In a fascinating new decision handed down earlier this week, a Court in California faced a case intersecting both issues and was asked to determine whether a contract to facilitate the purchase and distribution of marijuana can be lawfully created under California law, which forbids contracts lacking a “lawful object.” Its answer—let an arbitrator figure it out.
In Williams v. Eaze Sols., Inc., Case No. 3:18-cv-02598-JD, 2019 U.S. Dist. LEXIS 182942 (N.D. Cal. Oct. 21, 2019) the Plaintiff signed up for Eaze—an online application that apparently makes it easier for people to buy dope. Groovy.
After signing up and accepting the terms and conditions on Eaze’s platform the Plaintiff began receiving telemarketing calls, apparently trying to convince her to buy more marijuana. Plaintiff contends she did not want these calls and sued Eaze under the TCPA, which prevents calls to cell phones using certain automated technology without consent.
While it is unclear from the case precisely how Eaze was placing calls and whether it had consent to make the calls, Eaze sought to have the entire battle fought out in arbitration rather than in federal court.

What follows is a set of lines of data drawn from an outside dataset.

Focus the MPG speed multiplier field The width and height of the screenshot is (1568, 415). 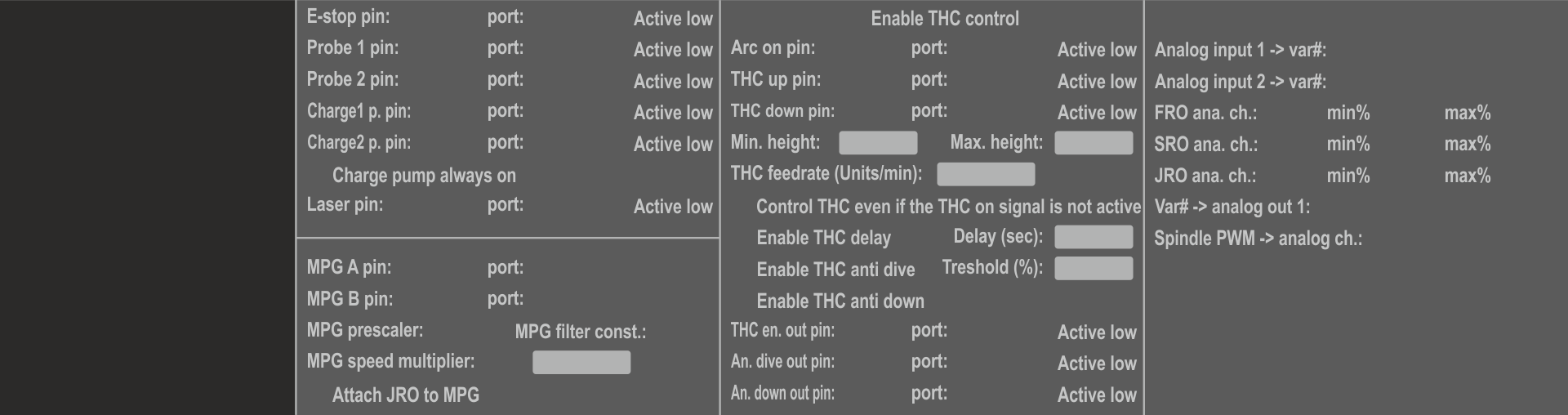click(x=581, y=362)
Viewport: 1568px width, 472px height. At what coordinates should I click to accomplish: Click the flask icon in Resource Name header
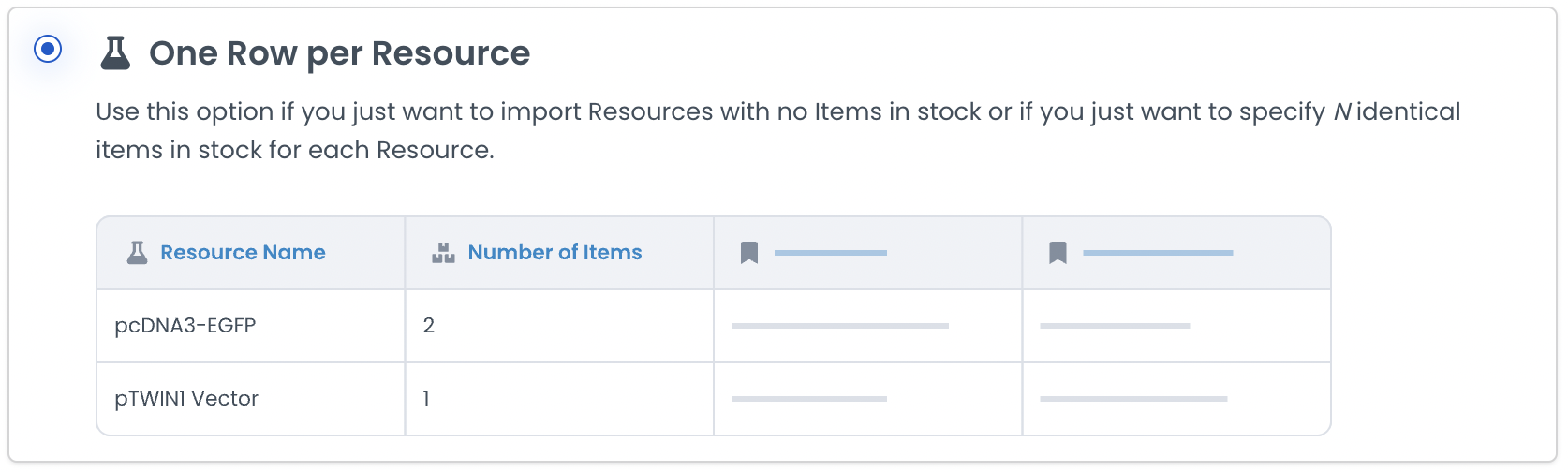[137, 253]
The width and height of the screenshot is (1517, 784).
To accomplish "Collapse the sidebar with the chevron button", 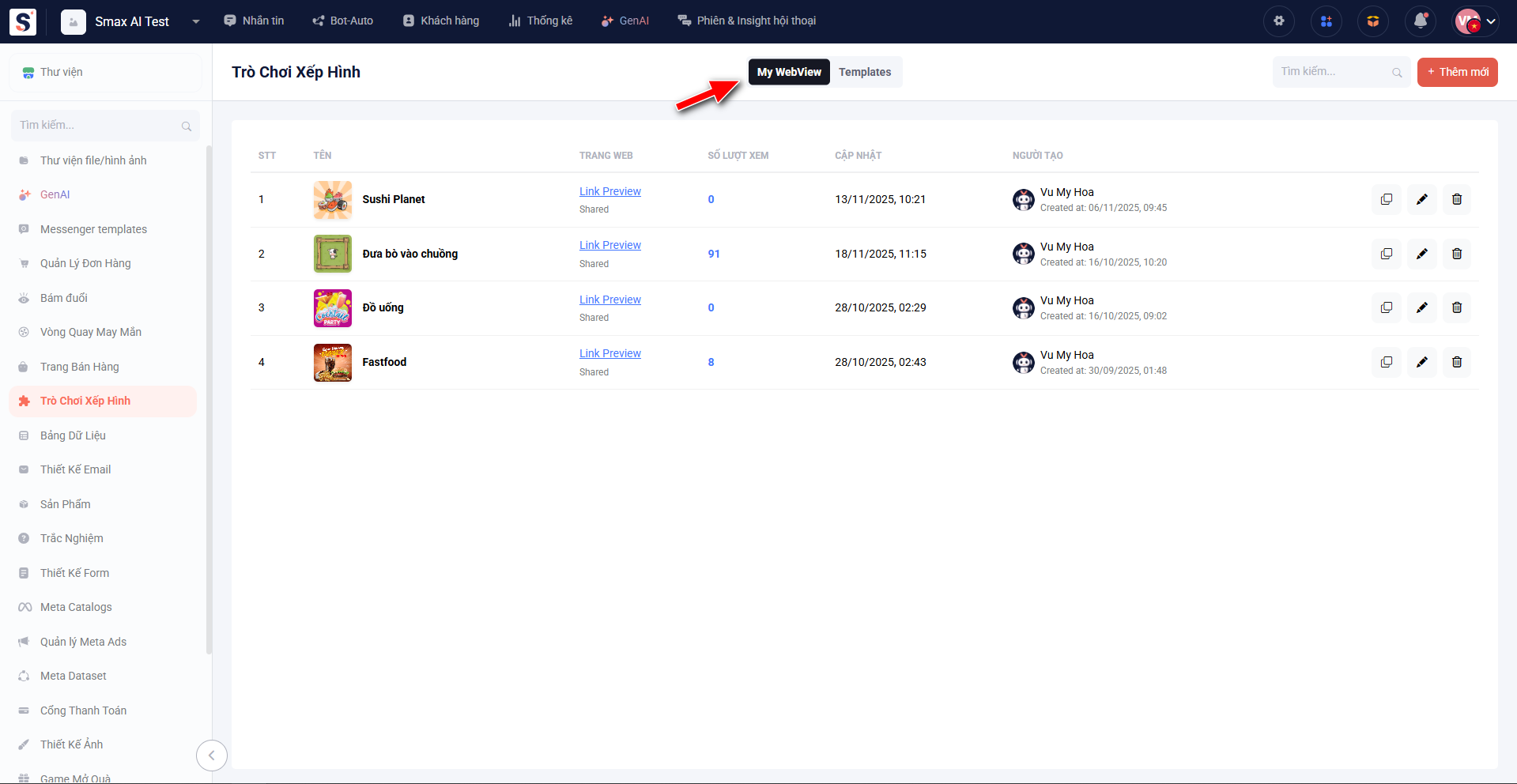I will (x=211, y=756).
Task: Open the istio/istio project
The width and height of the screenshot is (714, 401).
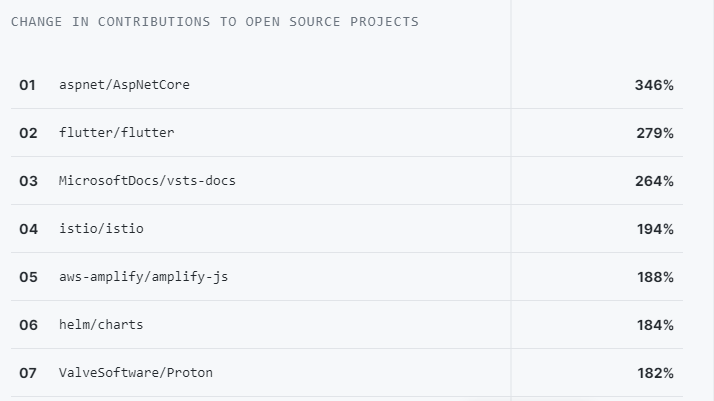Action: click(x=101, y=229)
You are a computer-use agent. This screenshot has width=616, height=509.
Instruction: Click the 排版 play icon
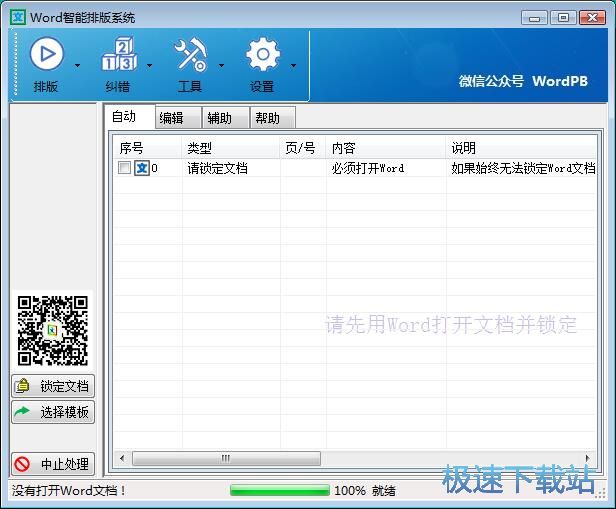pos(46,55)
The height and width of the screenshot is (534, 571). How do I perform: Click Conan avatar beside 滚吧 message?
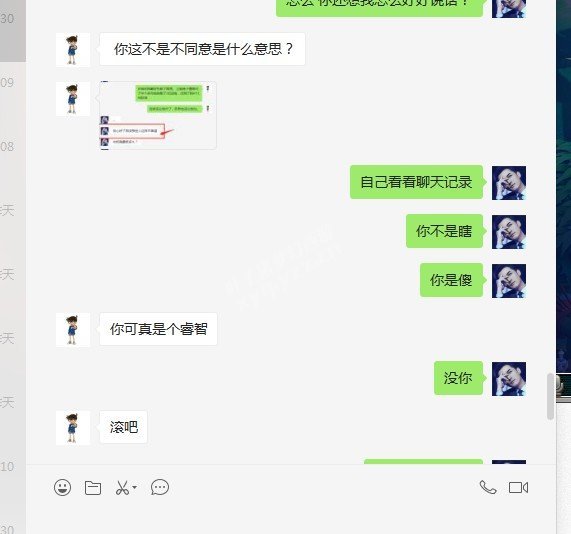pos(73,428)
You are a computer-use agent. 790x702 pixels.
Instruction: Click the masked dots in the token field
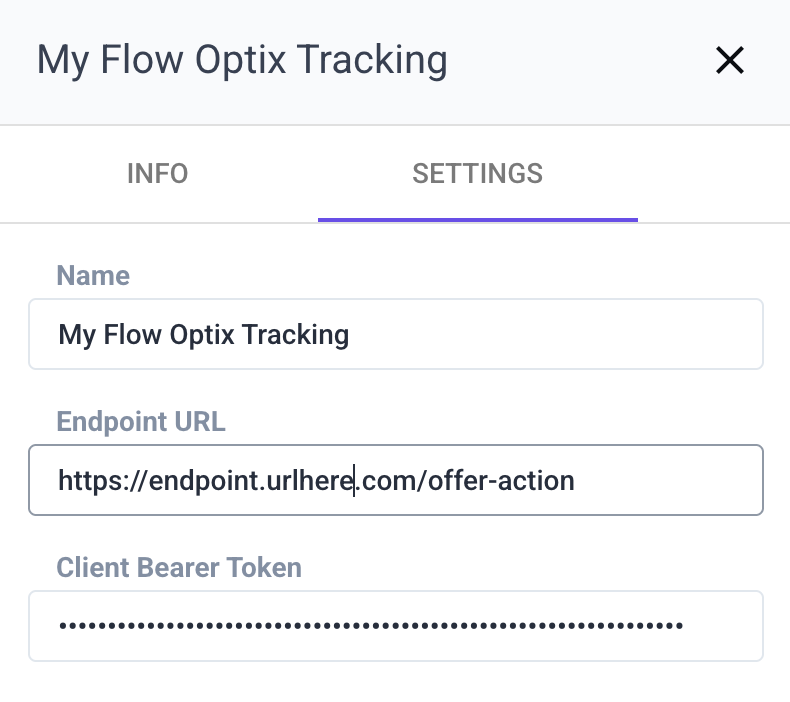[370, 626]
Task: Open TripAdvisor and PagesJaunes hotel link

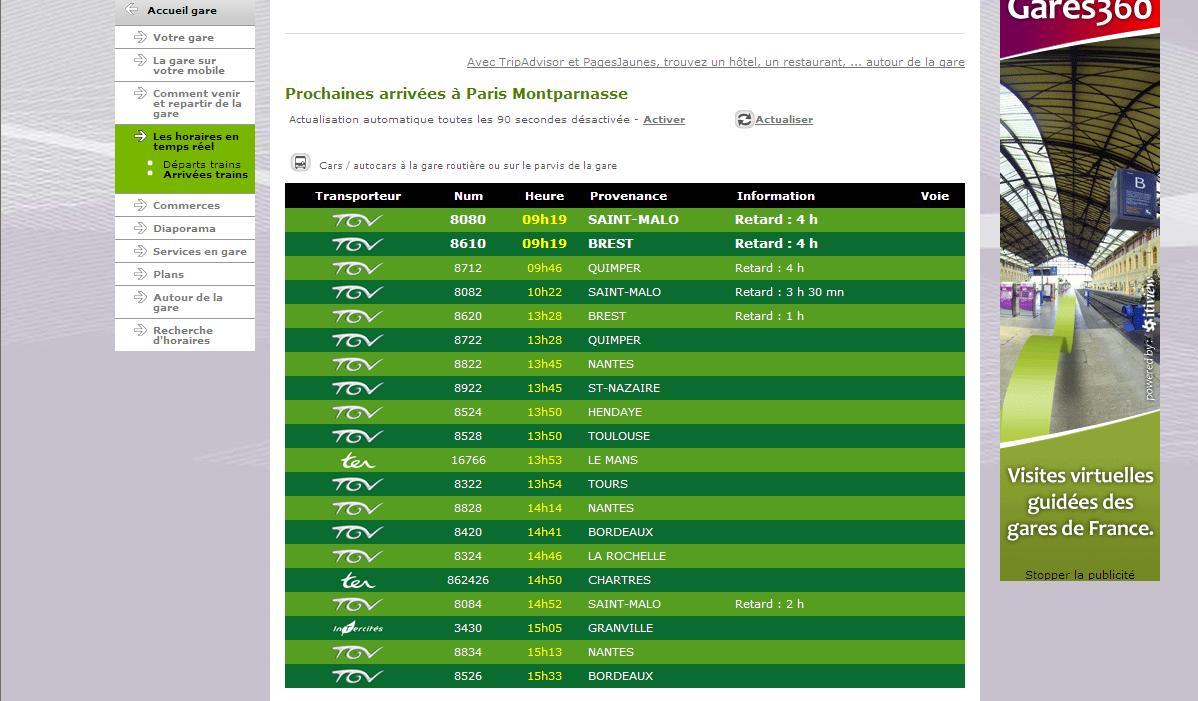Action: pos(715,62)
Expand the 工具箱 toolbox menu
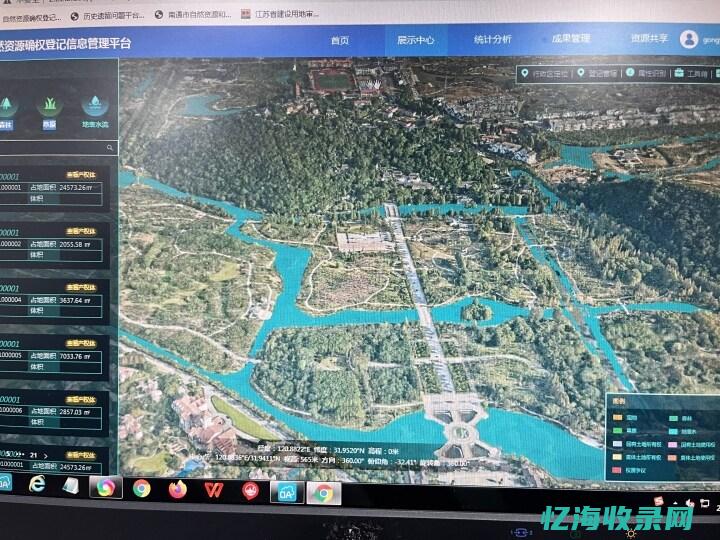 pyautogui.click(x=692, y=73)
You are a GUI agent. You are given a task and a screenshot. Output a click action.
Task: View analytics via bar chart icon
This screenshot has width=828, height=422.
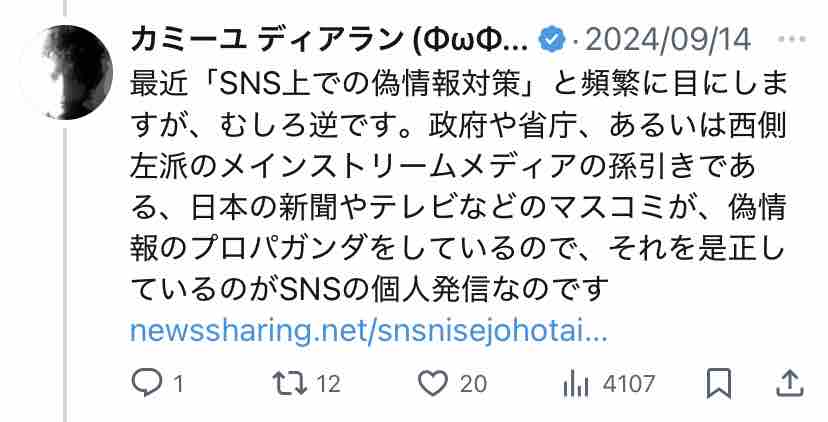click(576, 384)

It submitted to the Court that by singing up for its marijuana-to-you services the Plaintiff had agreed to arbitrate any disputes it had with Eaze.
Although Eaze probably assumed its customers would not be the litigious bunch—imagine walking into federal court with a story that starts with “so I was buying some marijuana online and…”— Plaintiff fought Eaze tooth and nail to stay in court and pursue her case as a class action. Her theory—the arbitration clause was not enforceable because the entire contract between her and Eaze lacked a lawful basis since marijuana distribution remains illegal under federal law. Since the contract to buy and sell dope wasn’t legally enforceable in her mind (!) she could not be compelled to arbitrate her TCPA claims against Eaze.
The court disagreed and enforced arbitration, but interestingly not because it held the entire contract was enforceable. Rather the Court determined that the contract might not be valid but even if it wasn’t an arbitration clause contained within a void contract is still subject to enforcement. That is, even if the rest of the contract cannot be enforced, the TCPA claim still had to be resolved in arbitration because the portion of the contract dealing with arbitration remains enforceable.
Accordingly the Court compelled the dispute to arbitration and Plaintiff will be forced to convince the arbitrator that Eaze called her without consent in violation of the TCPA.
So there you go folks. If you sign up with Eaze any resulting contracts with your friendly local drug dispensary (dealer?) may not be enforceable in Court but you certainly will have to arbitrate any disputes arising out of phone calls they may make to you encouraging you to lighten up a bit.